**THE PROBLEM**
Repeat the lines of the data word for word, from the line with "Open the Favorites dropdown" to the line with "coord(705,105)", and leave the pictures out of your answer.

::: SOURCE DATA :::

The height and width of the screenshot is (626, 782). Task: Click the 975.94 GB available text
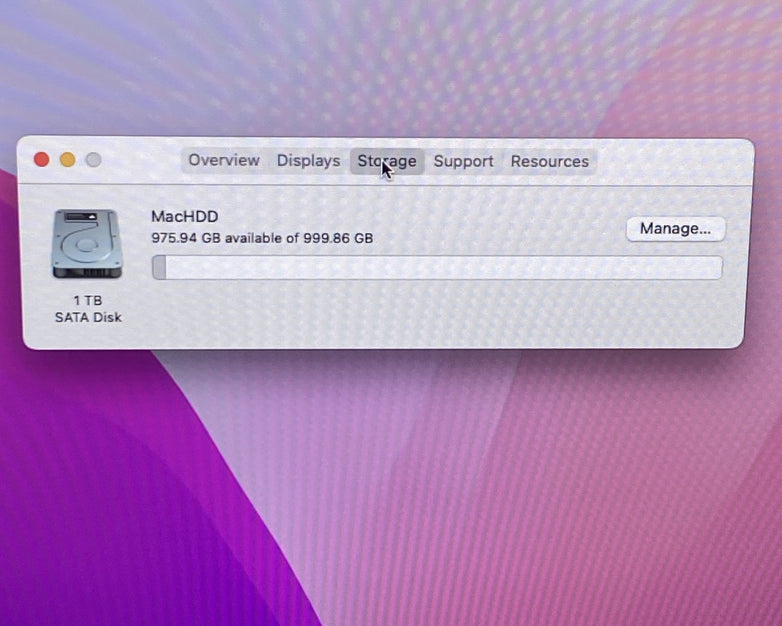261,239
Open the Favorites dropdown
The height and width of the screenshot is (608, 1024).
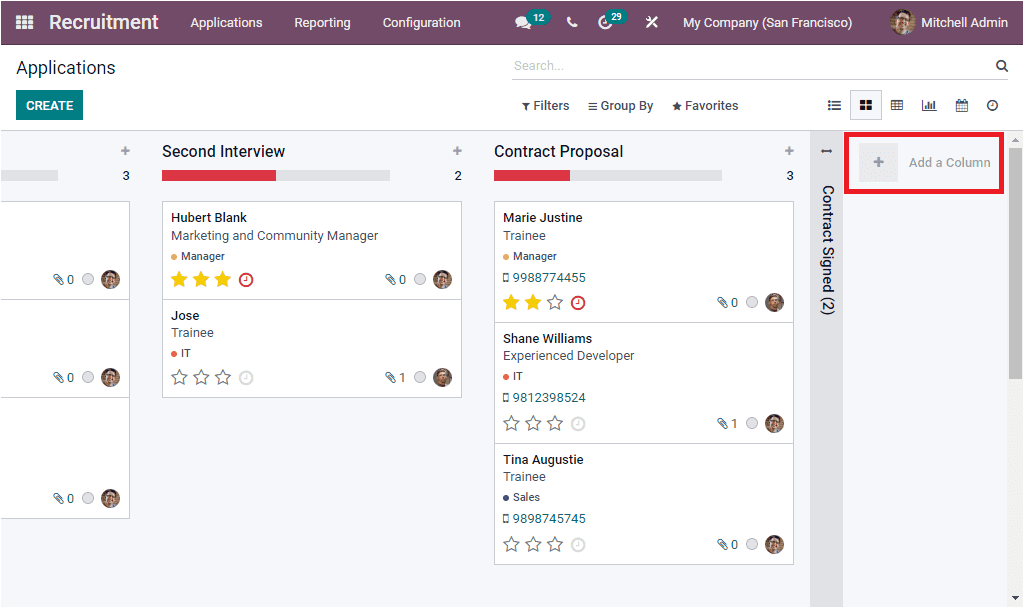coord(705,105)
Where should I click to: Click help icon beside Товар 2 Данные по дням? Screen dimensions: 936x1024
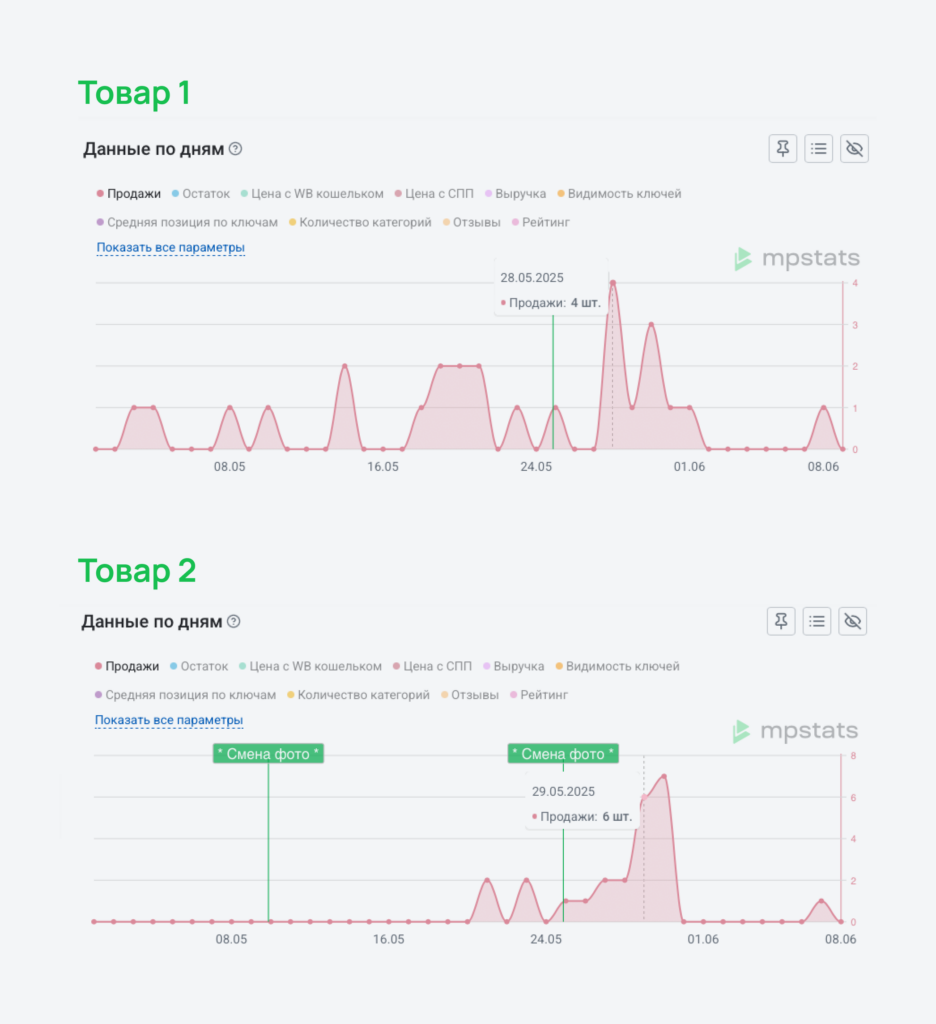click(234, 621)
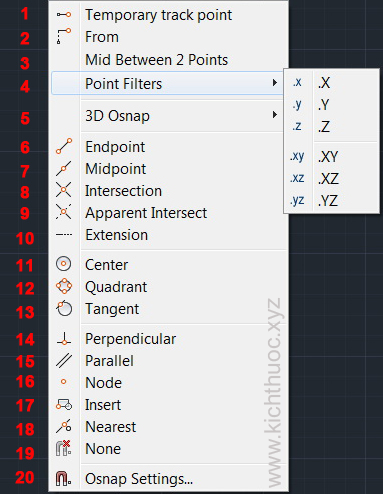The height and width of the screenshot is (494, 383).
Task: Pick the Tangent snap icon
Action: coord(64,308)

:::

**EXPECTED ANSWER**
Open the Favorites dropdown
The height and width of the screenshot is (608, 1024).
coord(705,105)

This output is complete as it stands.